We defined "community" very broadly. Not just homeschoolers. Not just age-mates. Not just children. We put ourselves in places where we were likely to meet interesting people and make connections. Volunteered at community events and charitable institutions, hung out at cafés where loquacious characters befriended us and shared their interests and experiences with us. My kids always had friends from 2 to 80+.


And with some initial trepidation, I put myself out there and created some events and activities that I thought might attract a community of like-minded kids and adults. For instance, I put out some feelers, talked to a couple of other parents, did some research, eventually secured a small start-up grant and began a gardening and ecology club for families and children. We took on the development and management of a small organic community garden space. We did crafts and projects and had guest speakers and did field trips and planted and watered and weeded and hosted a harvest festival each fall.  We definitely formed a sense of community amongst the group during the four years we did that.


Now there are 10 other homeschoolers in our region and there's a homeschoolers art class every couple of weeks and some other activities that bring us all together. It's nice, but we had grown a strongly rooted sense of community already, even before that started. Hopefully you'll be able to do the same. It may take time, but perhaps you can maintain some connection with your current community of homeschoolers during the transitional year or two.



post #3 of 5

We have an extensive population of homeschoolers in our region, and the best connections we've made had zero to do with homeschooling.  I've poked my head in to what others are doing, but we have been happy with local connections on our hill, with one set of school kids but a great lot of adults, our girl scout troop (our nod to peer groups) and the local 4-H community in small doses but especially around fair time.  We've met people willing to share their knowledge almost entirely outside the homeschooling umbrella.  


If the community is strong, if attitudes towards homeschooling are open-minded, I'll bet you find a fair substitute.


I would say that if there was a disadvantage with our lives with schooling families is that our activities are at the mercy of school schedules, week to week, season to season.  If we are planning for our own family, it's nice to be able to do something when everyone is away, but often we are stuck with scheduling according to schools:  all weekday gym classes are at 4 or later, we have a hard time scheduling outings with their gs troop.  It's a small downside.

post #4 of 5

Following....while we live in an area with TONS of homeschoolers, we don't at all fit with 99% them, including the local homeschool center. Most here are very conservative, WASP/C {White Anglo Saxon Protestant/Catholic}, 2 parent large families - think Duggars {actually some of the main local families are close friends with the Duggars. I keep waiting for Mrs. Duggar to be the main speaker at the local convention :( }.

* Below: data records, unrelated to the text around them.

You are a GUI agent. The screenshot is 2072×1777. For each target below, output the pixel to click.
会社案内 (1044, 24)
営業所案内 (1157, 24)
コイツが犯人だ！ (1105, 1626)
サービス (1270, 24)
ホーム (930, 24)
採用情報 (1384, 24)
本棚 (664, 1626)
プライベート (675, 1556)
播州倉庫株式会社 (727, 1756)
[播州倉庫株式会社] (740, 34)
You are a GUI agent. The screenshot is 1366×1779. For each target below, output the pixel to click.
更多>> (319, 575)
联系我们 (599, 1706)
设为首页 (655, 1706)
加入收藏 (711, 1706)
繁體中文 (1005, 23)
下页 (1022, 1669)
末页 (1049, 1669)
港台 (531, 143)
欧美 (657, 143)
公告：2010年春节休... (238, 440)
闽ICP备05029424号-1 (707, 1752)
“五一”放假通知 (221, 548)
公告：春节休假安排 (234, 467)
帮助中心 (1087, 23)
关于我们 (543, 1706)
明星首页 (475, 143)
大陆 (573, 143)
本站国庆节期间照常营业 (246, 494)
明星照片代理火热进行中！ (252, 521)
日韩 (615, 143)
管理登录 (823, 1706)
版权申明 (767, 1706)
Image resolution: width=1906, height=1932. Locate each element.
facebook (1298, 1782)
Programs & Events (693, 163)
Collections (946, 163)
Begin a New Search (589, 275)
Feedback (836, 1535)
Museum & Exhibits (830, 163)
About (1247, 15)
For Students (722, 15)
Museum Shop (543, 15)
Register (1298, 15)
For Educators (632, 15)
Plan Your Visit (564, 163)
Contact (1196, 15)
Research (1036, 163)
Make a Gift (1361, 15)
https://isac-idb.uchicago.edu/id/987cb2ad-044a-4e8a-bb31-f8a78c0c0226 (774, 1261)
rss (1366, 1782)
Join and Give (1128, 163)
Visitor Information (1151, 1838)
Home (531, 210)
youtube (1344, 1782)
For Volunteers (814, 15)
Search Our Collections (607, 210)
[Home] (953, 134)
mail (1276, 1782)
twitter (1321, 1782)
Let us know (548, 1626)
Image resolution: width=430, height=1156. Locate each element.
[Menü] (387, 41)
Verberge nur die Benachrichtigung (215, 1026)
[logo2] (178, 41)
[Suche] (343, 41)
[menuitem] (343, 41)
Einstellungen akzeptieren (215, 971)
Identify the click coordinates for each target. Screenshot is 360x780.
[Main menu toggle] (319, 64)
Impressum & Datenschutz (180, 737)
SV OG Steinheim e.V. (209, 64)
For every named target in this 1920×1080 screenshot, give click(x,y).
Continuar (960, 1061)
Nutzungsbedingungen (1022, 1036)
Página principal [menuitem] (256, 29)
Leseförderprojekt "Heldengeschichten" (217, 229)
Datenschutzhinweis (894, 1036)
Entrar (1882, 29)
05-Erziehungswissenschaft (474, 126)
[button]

We on the other hand are Native American, Muslim, and a single parent 1 child household. Very much a square peg in a round hole! I've poked my head in for a couple field trips, and looked at some co-ops, but nothing was a good fit for us. My dd plays with 2 girls from next door who are also quasi-homeschooled, but they are only here every other month due to a divorce & custody issues. And honestly I would rather find my dd some new friends as I don't feel they are the greatest.

post #5 of 5

We have activites through our church, library (love, love, LOVE the library), and paid classes like yoga class and gymnastics class. All of this is with kids from the neighborhood/town/community -whatever you call it. They almost all go to school. 

I do actually live in an area that has a huge homeschool community because we are a no regulation state. We don't do most of the homeschool stuff though. It's nothing against anyone but we have already found so many other things to do. When you add in actual school time and family time we are almost overwhelmed in the things to do department .. lol. 

I'm sure you will find new friends and activities wherever you go!